» **FRAGMENTO PARA LEER**:
──────

"...quizás el grito de un ciudadano puede advertir la presencia de un peligro encubierto o desconocido".

Simón Bolívar, Discurso de Angostura

Lecciones Ucranianas

Por Enrico Tomaselli.

Más de un año y medio después del inicio de la Operación Militar Especial, una visión a vista de pájaro del conflicto permite, si no hacer balance, sí poner de relieve ciertos aspectos significativos. Como ocurre a menudo, el significado de ciertos acontecimientos, aunque plenamente conocido, sólo se capta de hecho a distancia. Se trata, pues, de esbozar las enseñanzas que pueden extraerse de la guerra actual, examinando su excurso primero desde la perspectiva ucraniana y luego desde la rusa. Así pues, esta primera parte la examinará desde la perspectiva de Kiev.

──────

» **ENTRADAS PROPORCIONADAS**:
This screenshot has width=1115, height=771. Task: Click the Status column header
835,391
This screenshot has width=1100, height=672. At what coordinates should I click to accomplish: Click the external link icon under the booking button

──────

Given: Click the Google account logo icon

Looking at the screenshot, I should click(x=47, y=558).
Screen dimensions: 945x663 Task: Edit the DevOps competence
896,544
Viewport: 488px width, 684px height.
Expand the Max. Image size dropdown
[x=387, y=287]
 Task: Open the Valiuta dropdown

──────

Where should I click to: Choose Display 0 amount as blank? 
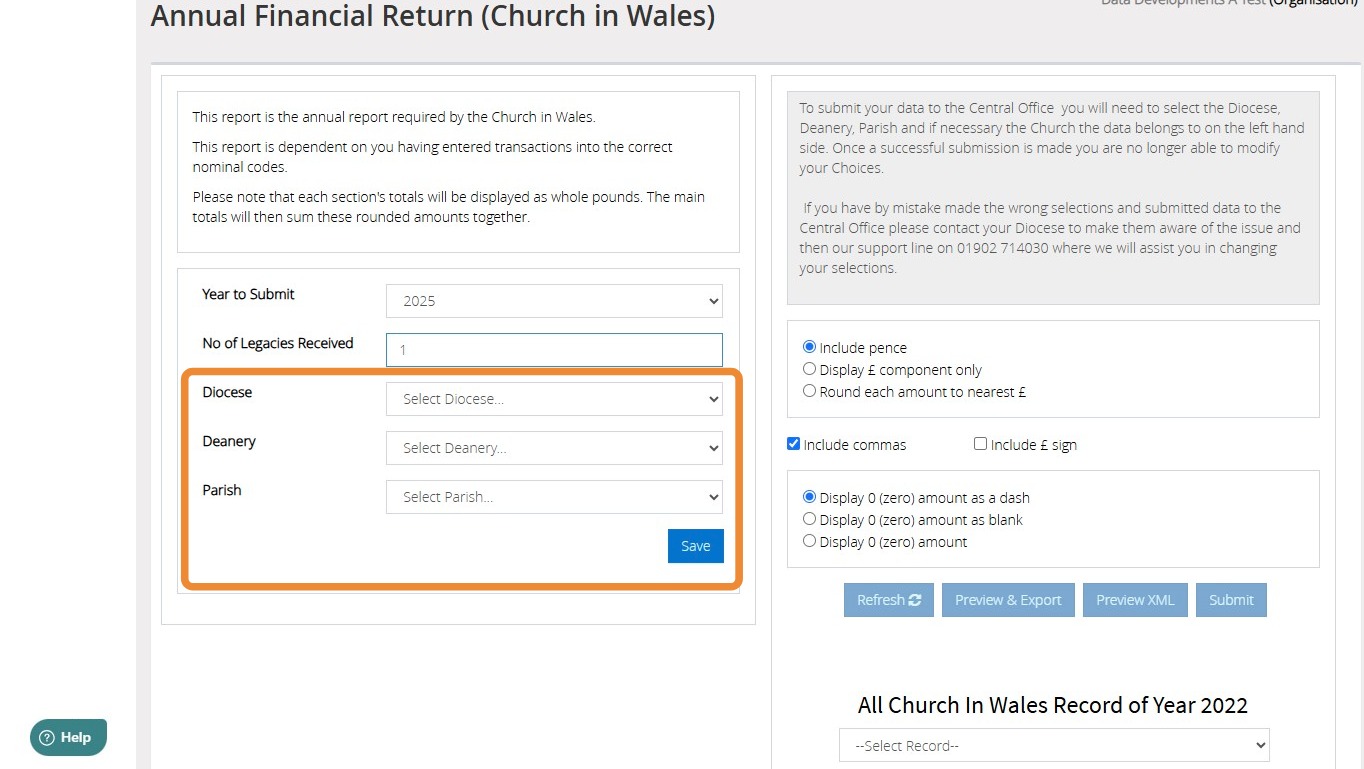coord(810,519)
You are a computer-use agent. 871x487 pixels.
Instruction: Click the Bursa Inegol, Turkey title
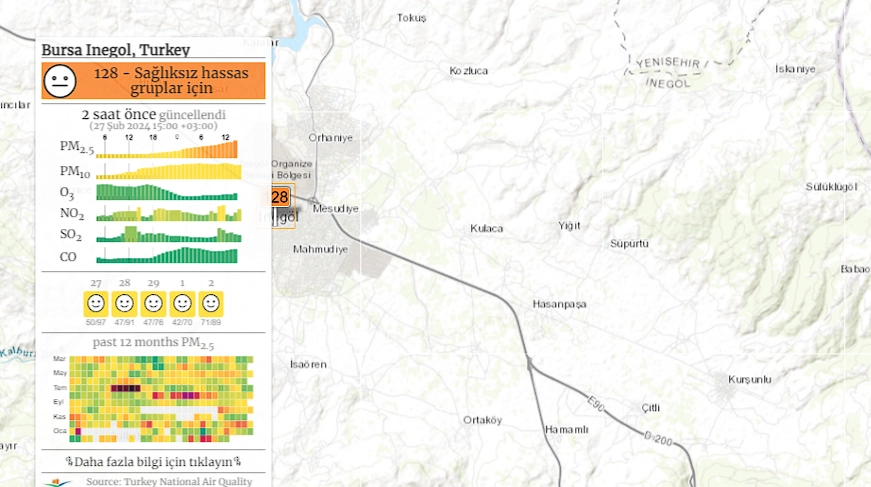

──────

» **ENUNCIADO**: Devuelve sin cambiar nada el trozo del fragmento sobre la guerra en Ucrania que arranca con las palabras "Por Enrico Tomaselli." y acaba con "perspectiva de Kiev.".

» **RESPUESTA AL EJERCICIO**:
Por Enrico Tomaselli.

Más de un año y medio después del inicio de la Operación Militar Especial, una visión a vista de pájaro del conflicto permite, si no hacer balance, sí poner de relieve ciertos aspectos significativos. Como ocurre a menudo, el significado de ciertos acontecimientos, aunque plenamente conocido, sólo se capta de hecho a distancia. Se trata, pues, de esbozar las enseñanzas que pueden extraerse de la guerra actual, examinando su excurso primero desde la perspectiva ucraniana y luego desde la rusa. Así pues, esta primera parte la examinará desde la perspectiva de Kiev.